Collected data entries:
☆ ☆ ☆ ☆ ☆ ☆ ☆

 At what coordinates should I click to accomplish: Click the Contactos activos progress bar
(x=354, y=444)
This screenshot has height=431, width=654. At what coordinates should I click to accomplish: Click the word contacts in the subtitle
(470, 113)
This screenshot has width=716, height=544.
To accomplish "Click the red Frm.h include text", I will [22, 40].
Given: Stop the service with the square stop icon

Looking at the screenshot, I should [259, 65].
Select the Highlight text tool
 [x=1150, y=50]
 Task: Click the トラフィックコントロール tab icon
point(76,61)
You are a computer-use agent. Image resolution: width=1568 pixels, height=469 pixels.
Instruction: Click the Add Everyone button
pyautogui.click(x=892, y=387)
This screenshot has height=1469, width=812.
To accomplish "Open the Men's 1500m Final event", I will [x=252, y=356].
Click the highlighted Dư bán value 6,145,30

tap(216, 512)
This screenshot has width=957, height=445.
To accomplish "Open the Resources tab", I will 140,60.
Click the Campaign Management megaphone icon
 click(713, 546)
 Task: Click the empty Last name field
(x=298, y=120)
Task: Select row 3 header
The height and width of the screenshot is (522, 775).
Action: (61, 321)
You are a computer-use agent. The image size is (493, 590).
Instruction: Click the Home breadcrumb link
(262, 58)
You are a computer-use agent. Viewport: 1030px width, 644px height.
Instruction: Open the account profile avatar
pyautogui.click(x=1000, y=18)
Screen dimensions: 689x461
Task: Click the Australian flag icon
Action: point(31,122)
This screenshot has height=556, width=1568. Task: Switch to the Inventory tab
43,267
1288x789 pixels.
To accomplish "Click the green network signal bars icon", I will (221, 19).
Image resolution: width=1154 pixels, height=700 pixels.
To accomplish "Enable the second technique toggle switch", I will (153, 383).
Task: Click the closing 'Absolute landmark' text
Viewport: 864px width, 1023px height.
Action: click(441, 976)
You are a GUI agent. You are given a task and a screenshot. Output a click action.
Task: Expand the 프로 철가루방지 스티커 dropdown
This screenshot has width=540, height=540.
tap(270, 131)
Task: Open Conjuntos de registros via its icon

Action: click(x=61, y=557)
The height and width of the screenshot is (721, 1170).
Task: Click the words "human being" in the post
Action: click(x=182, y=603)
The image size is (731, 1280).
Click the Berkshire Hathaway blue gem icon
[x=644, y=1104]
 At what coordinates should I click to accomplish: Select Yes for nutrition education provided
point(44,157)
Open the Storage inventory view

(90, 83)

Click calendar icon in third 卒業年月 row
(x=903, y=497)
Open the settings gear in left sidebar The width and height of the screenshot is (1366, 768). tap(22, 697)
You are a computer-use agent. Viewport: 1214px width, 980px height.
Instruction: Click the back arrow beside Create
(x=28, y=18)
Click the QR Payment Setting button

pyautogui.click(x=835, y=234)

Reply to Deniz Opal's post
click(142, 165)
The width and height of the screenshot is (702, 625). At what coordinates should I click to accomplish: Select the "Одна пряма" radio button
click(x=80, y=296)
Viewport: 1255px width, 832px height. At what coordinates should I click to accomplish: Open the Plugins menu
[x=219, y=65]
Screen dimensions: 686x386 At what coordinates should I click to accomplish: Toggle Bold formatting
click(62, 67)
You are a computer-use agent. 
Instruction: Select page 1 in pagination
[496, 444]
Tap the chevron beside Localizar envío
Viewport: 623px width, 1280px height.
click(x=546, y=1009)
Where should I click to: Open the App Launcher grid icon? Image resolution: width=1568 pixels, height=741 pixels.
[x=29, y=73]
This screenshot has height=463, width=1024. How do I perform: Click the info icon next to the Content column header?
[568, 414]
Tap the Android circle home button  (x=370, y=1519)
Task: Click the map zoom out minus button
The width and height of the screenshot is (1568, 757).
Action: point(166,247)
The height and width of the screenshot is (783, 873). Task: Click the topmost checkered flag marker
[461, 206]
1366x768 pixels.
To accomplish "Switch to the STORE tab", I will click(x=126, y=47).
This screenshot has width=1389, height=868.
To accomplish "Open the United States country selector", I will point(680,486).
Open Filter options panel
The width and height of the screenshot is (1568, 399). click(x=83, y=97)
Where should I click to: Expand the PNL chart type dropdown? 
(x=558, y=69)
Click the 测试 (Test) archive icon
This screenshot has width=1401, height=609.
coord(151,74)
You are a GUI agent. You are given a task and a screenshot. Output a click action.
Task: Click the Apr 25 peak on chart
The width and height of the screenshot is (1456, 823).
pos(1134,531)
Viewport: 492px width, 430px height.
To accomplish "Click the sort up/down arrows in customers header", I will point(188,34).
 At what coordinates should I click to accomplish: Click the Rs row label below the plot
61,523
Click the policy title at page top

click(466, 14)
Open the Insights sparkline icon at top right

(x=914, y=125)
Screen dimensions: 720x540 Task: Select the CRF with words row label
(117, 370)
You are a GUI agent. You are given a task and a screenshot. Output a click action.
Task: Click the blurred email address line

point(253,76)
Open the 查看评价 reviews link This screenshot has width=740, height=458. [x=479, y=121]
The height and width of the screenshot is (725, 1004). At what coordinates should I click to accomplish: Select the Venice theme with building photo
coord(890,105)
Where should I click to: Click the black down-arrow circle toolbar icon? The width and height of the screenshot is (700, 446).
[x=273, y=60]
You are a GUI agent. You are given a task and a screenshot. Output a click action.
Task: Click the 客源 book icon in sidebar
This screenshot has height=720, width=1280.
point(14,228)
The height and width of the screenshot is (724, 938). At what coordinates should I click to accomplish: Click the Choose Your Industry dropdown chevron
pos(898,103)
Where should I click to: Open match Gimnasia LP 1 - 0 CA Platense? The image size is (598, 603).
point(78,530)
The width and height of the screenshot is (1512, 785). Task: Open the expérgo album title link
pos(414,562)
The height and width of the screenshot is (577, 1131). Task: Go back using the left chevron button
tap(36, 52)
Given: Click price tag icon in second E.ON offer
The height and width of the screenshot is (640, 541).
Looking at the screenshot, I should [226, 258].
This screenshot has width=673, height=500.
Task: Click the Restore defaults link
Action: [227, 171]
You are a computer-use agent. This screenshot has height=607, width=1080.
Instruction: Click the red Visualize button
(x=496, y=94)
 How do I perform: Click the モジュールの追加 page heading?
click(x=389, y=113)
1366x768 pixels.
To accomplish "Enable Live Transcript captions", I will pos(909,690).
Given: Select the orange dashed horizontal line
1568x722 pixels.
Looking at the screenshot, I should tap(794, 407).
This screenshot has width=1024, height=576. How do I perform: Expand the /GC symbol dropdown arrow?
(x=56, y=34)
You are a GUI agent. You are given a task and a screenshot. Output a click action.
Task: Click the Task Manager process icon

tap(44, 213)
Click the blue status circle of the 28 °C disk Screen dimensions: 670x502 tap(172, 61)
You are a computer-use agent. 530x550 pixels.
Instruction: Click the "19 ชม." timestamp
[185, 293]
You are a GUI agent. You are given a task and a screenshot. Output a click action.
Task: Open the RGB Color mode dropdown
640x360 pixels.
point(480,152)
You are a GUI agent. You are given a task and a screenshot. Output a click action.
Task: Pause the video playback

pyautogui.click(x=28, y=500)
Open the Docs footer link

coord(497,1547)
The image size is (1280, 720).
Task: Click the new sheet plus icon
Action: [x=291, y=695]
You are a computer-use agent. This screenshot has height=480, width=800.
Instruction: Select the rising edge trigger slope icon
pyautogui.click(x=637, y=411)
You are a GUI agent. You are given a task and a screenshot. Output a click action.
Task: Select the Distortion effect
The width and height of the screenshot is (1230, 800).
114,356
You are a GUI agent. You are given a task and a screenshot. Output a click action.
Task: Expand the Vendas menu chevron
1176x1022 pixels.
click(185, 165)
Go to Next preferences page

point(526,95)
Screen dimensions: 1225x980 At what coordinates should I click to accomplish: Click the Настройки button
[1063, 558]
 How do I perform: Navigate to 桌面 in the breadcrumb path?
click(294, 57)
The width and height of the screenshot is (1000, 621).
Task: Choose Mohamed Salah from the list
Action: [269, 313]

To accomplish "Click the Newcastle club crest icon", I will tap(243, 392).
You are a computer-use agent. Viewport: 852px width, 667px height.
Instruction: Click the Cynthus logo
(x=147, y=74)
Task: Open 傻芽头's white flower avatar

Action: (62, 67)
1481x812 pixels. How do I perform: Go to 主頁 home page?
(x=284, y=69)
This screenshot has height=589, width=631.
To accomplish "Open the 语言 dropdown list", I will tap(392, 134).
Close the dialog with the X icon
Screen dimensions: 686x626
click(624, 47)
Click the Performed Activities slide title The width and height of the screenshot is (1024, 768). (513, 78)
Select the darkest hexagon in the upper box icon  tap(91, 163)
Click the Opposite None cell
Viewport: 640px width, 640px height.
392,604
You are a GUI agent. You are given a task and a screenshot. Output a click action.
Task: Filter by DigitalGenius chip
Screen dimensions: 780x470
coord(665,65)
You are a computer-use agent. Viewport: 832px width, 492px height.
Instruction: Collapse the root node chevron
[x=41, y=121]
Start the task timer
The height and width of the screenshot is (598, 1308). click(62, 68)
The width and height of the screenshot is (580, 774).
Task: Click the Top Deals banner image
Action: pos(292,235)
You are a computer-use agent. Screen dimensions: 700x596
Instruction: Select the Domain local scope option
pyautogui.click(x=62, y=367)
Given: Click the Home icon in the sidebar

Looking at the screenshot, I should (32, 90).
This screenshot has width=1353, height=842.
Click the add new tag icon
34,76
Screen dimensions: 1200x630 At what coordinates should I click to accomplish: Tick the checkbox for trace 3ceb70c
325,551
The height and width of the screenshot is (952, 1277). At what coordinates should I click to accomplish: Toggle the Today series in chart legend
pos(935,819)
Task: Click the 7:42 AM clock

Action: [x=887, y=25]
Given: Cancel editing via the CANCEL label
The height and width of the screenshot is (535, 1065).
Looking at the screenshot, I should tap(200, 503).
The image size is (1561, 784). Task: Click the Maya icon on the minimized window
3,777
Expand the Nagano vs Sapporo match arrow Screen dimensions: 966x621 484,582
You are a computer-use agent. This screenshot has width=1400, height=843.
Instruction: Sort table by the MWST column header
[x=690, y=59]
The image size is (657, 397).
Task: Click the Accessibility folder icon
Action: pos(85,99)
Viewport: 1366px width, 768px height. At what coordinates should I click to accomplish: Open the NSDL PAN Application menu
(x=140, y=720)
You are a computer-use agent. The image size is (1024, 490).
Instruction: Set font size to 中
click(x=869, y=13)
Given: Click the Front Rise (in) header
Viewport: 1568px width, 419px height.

☆ ☆ ☆ ☆ ☆ ☆ ☆

* **REQUIRED ACTION**: With the first line being the one containing "This screenshot has width=1401, height=609." and the last line the one containing "Open the 查看评价", transcribe exactly the lines above that fall in that range.

* **ANSWER TO THE EXERCISE**:
This screenshot has width=1401, height=609.
coord(151,74)
You are a GUI agent. You are given a task and a screenshot. Output a click action.
Task: Click the Apr 25 peak on chart
The width and height of the screenshot is (1456, 823).
pos(1134,531)
Viewport: 492px width, 430px height.
To accomplish "Click the sort up/down arrows in customers header", I will point(188,34).
 At what coordinates should I click to accomplish: Click the Rs row label below the plot
61,523
Click the policy title at page top

click(466, 14)
Open the Insights sparkline icon at top right

(x=914, y=125)
Screen dimensions: 720x540 Task: Select the CRF with words row label
(117, 370)
You are a GUI agent. You are given a task and a screenshot. Output a click action.
Task: Click the blurred email address line

point(253,76)
Open the 查看评价 reviews link This screenshot has width=740, height=458. [x=479, y=121]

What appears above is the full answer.